● Текст для чтения:
Пули Пылькина: философия для желающих (бросить) быть

[10]

Всякая интерпретация есть насилие, и утонченность тех или иных техник толкования лишь подчеркивают это обстоятельство. Однако некоторые тексты выглядят так, словно они желают быть изнасилованными. Кто должен нести ответственность за возможное герменевтическое зло? Почему бы не списать его на счет эпохи пресловутого «конца философии», когда общий знаменатель всех тем и сюжетов (язык, другой, сингулярность, тело, письмо, событие и т. п.) может быть означен как «реализм неприсваиваемой истины» 1 — подобно тому как рост насилия сексуального мы объясняем общим «падением нравов». Есть и другой момент: нет никаких гарантий, что герменевт попросту не окажется дураком — в силу тех или иных биографических обстоятельств; герменевтике ведь чужд пафос элитаризма — горизонты еще только должны быть слиты, и один бог знает, во что это выльется. Но нас (в той мере, в какой «мы» суть персонификация абсолютного духа) страх остаться в дураках едва ли остановит, так что скажем, что думаем.


А. Пылькин, как я понимаю, желает одного — сообщить бытию-в-мире привкус той «изначально упущенной» беззаботности, без которой всякий дискурс становится как бы непоправимо отягощен ответственностью за сохранность транспортируемого груза — груза Бытия, т. е. бытия с прибавкой серьезного к нему отношения.

[11]

Именно к такому толкованию склоняет один из его наиболее удачных «примеров» — пример с пулей, выпущенной дураком из винтовки Мосина («дурак опять свалял дурака, выстрелив в горизонт» 2). Эта пуля, вместо того чтобы попасть в цель, «бесцельно» зависает где-то на излете, пародируя дурацкую участь субъекта, трактующего даль как горизонт. «Излет пули (по свидетельствам летчиков первой мировой войны, напоминающий полет крупной мухи) оказывается тем размытым пограничным движением, инертной вибрацией, которая начинает впутывать в восприятие какую-то невидимую пространственную нить, как бы вышивая холостой узор такой короткой неограниченной узелком ниткой».

В «Бытии и времени» серьезное отношение к бытию не просто господствует, оно еще и обосновывается: ведь бытие выступает как эффект указательного жеста, выделяющее то или иное сущее как просто «вот это» — и поэтому смысл бытия немыслим, если этому жесту изначально не присущ пафос серьезности: «вот» должно означать не просто «вот, например, это», а непременно «именно это» 3. Иначе говоря, «обладать» бытием можно только в виду «именного» сущего, т. е. необходимо связать себя с неким сущим узами судьбы, тем самым преодолевая инерцию бытия-в-мире и достигая подлинности как, если угодно, бытия-миром.

● Что сделать:
На что, по свидетельствам летчиков первой мировой войны из текста о пулях Пылькина, похож излет пули?

● Выдержка из данных:
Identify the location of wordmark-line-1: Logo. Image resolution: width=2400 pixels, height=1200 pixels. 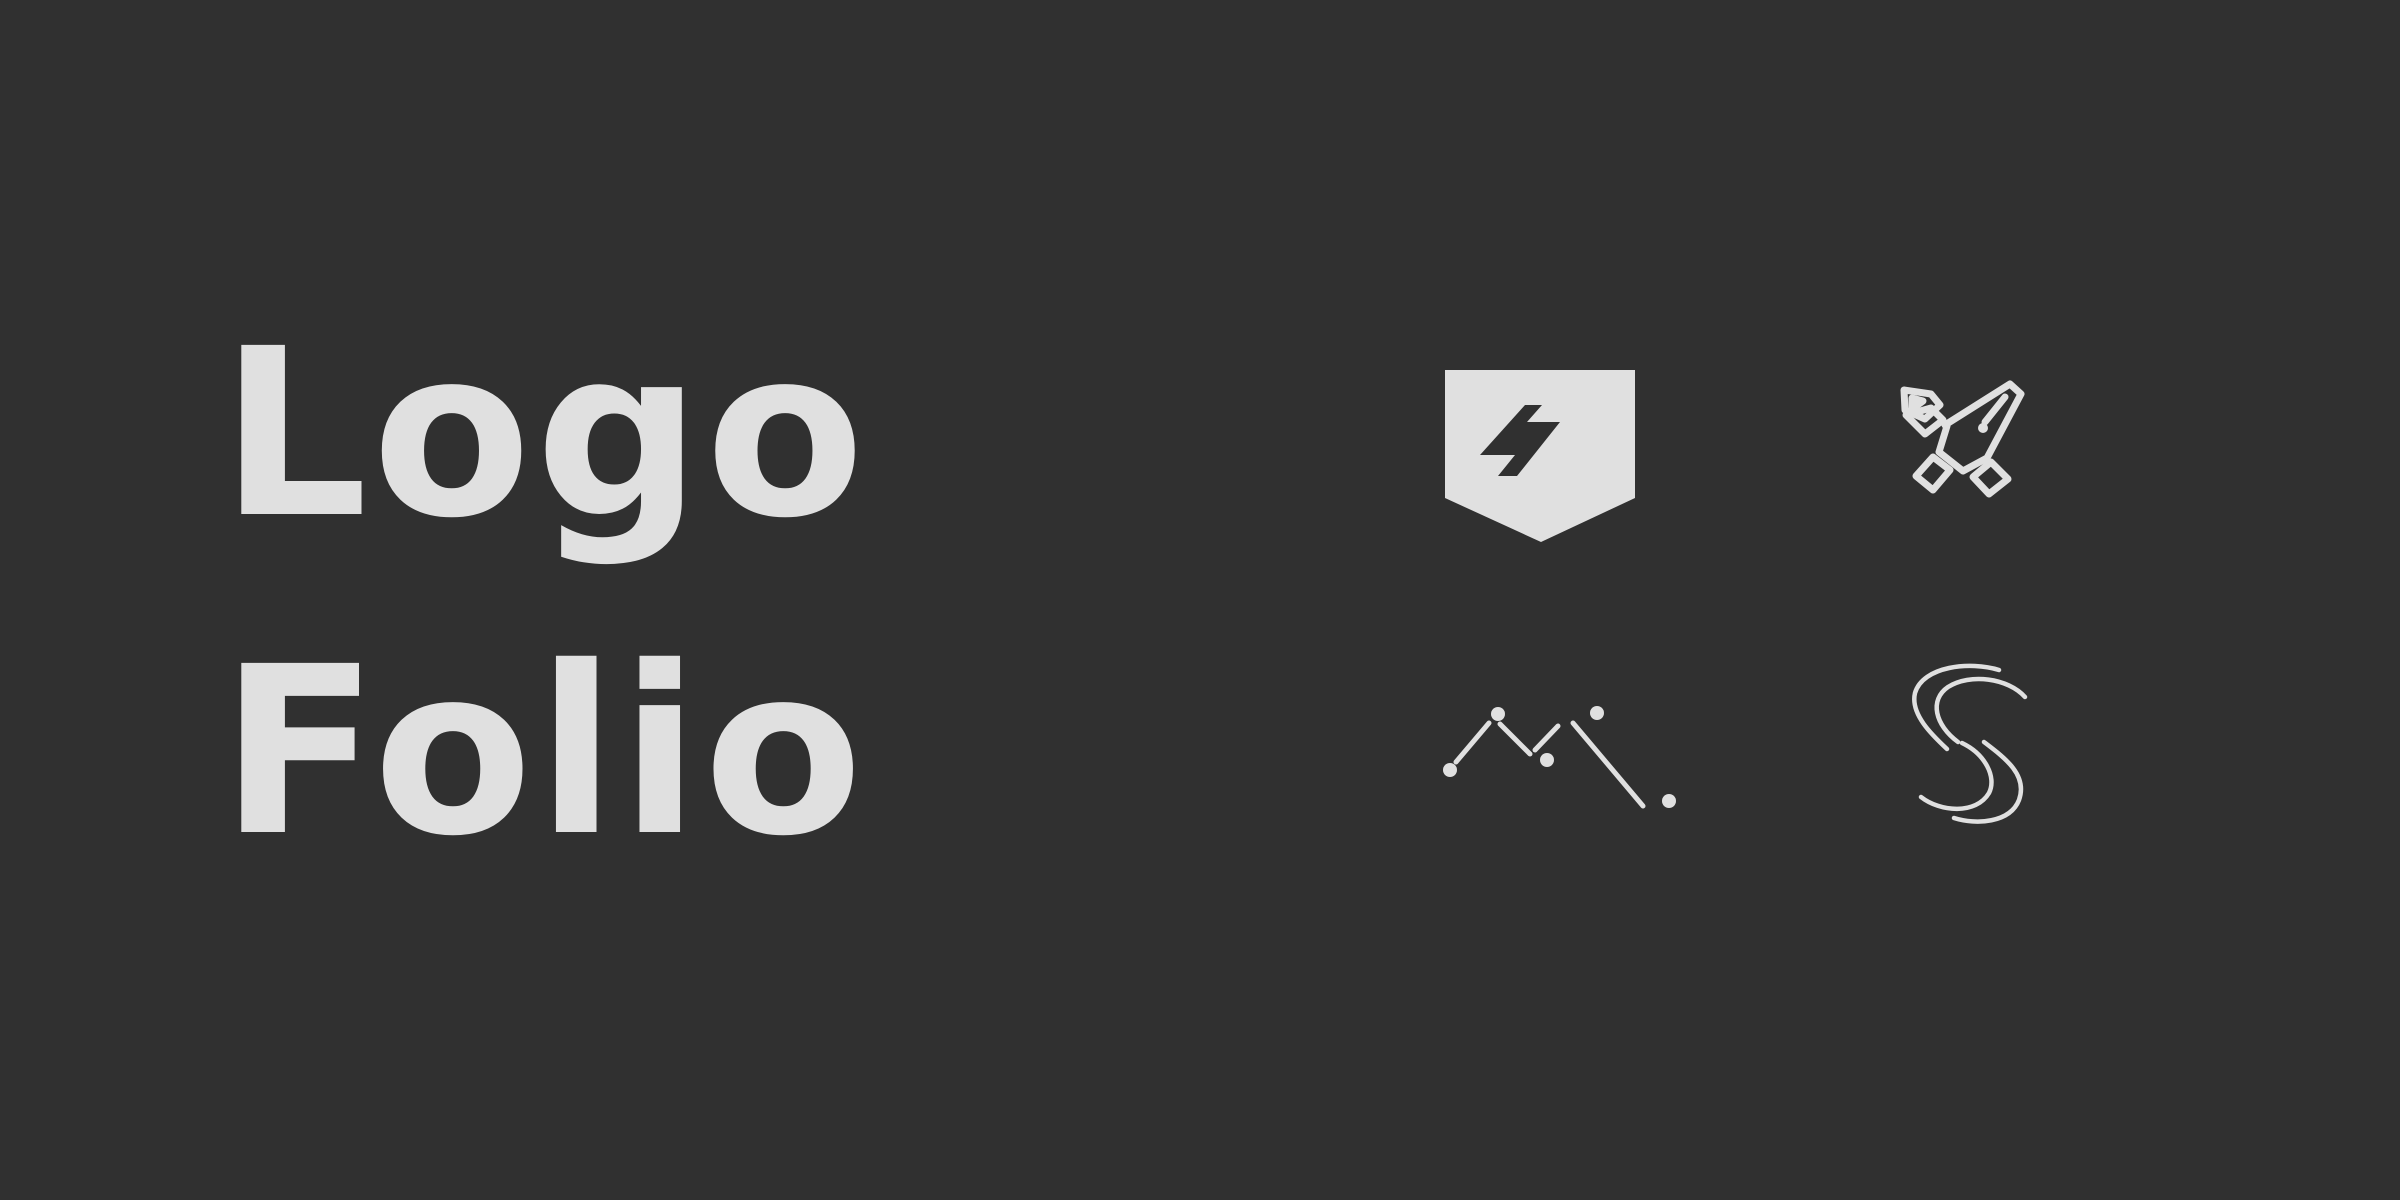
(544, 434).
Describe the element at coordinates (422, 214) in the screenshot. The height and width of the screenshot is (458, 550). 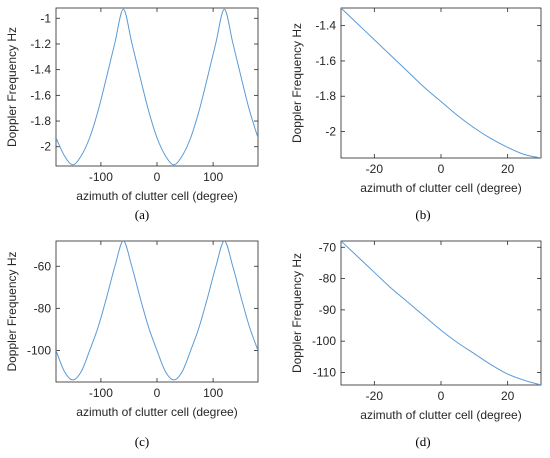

● Ответ:
На полет крупной мухи.